DOCUMENT SECTION:
Here is a quote from, of all places, a video game. It points out some interested things about humanity and progress (think Singularity and Ray Kurzweil):

Albert Einstein said: “Technological progress is like an axe in the hands of pathological criminal.” Took me awhile, but I finally see his point. How often have we chased the dream of progress, only to see that dream perverted? More often than not, haven’t the machines we built to improve life shattered the lives of millions? And now we want to turn that dream on ourselves, to fundamentally improve who we are. Experience has shown me how dangerous that can be. How many times, in the call of duty, did I almost fall into the trap of taking shortcuts, abusing my abilities or the resources at hand? I resisted – barely at times – because I valued human lives and considerations. But can I truly despise others who fall? Technology offers us strength, strength enables dominance, and dominance paves the way for abuse. Darrow understood this. He knew that using technology to become something more than we are risks losing our ability to love, aspire, or make moral choices – the very things that make us Human. It also risks giving some men the power to make others what they choose – regardless of the cost to human dignity. The suffering Darrow inflicted is not the end of the world. It is merely the seed for change. And change never comes without pain.

Deciding not to blindly follow technological advances would take more than confidence in our day and age. With Nuclear Power coming back into the crossfires (Thorium is now the fuel of choice), the internet being used for amazingly wonderful things as well as phenomenally evil things, Electricity being our greatest achievement and our worst destroyer and technological communication becoming the greatest part of our lives, technology is no longer a choice. The choice is how we use it. And it takes a great deal of confidence to use it wisely.

A wise man once said that we live in the age of Michael (think George and the dragon). The age of the sword. A sword can be used to protect and to kill. Like a knife, which can be used to prepare food or to do harm, internet, telephones, GPS, electricity and just about everything is our lives can be used for good as well as for bad. It is our choice. It is not the knife which kills, it is the person holding it. In the same way, any of the tools we have at our disposal are merely tools. What is important is how we chose to use them. Internet is not the problem, people who choose to use it to do harm are. Technology is not the problem, people who choose to use it to do harm are. And choosing to do good with technology has never been harder. Doing harm is so easy – especially nowadays where it is so removed from my lounge.

EXERCISE REQUIREMENTS:
**a)** In the essay on technology and moral choice, what is named as the fuel of choice for nuclear power now?
**b)** Extend the essay on technology and moral choice past its final paragraph.

GIVEN DATA:
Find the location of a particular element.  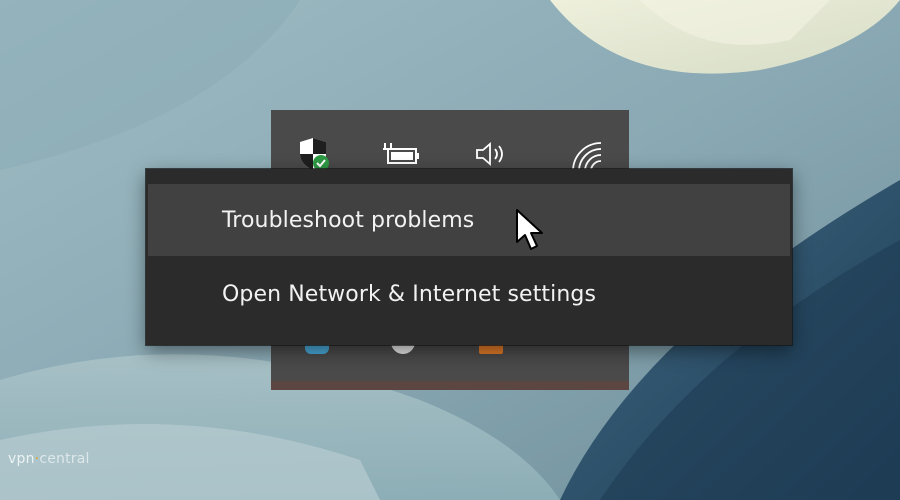

menu-item-label: Open Network & Internet settings is located at coordinates (410, 294).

RESULTS IN ORDER:
**a)** Thorium.

**b)**
The key to not losing touch with who we are as humans is to be aware of the choices we make every day and strive to make those choices consciously for the betterment of ourselves.

Investing in one’s knowledge

I went to listen to one of the best speakers I have heard last night and the best part is that I got in free, as it was in a school! If you have never heard of Allison Mooney (allisonmooney.co.nz), you need to get your head out of your oven.

Laughing loudly (giving my personality type away) while Allison informed us in an entertaining, captivating way about the 4 personality types, I learned that I am a “powerful”. So I am decisive, to the point, quick to decide, good at taking action and a natural born leader. (Better than being a natural born killer, I suppose). I can also be tyrannical, dictatorial and need to say please and thank you more. That makes me “not better, just different” to the other types: Playful, precise and peaceful. And just as Allison predicted, I am married to a Peaceful…

As the talk was aimed at parents, I also learned how to encourage and discipline my playful child and how to deal with a precise teenage daughter. Highlight of the evening was 3 videos, each of someone changing their tyres in a way typical of their personality.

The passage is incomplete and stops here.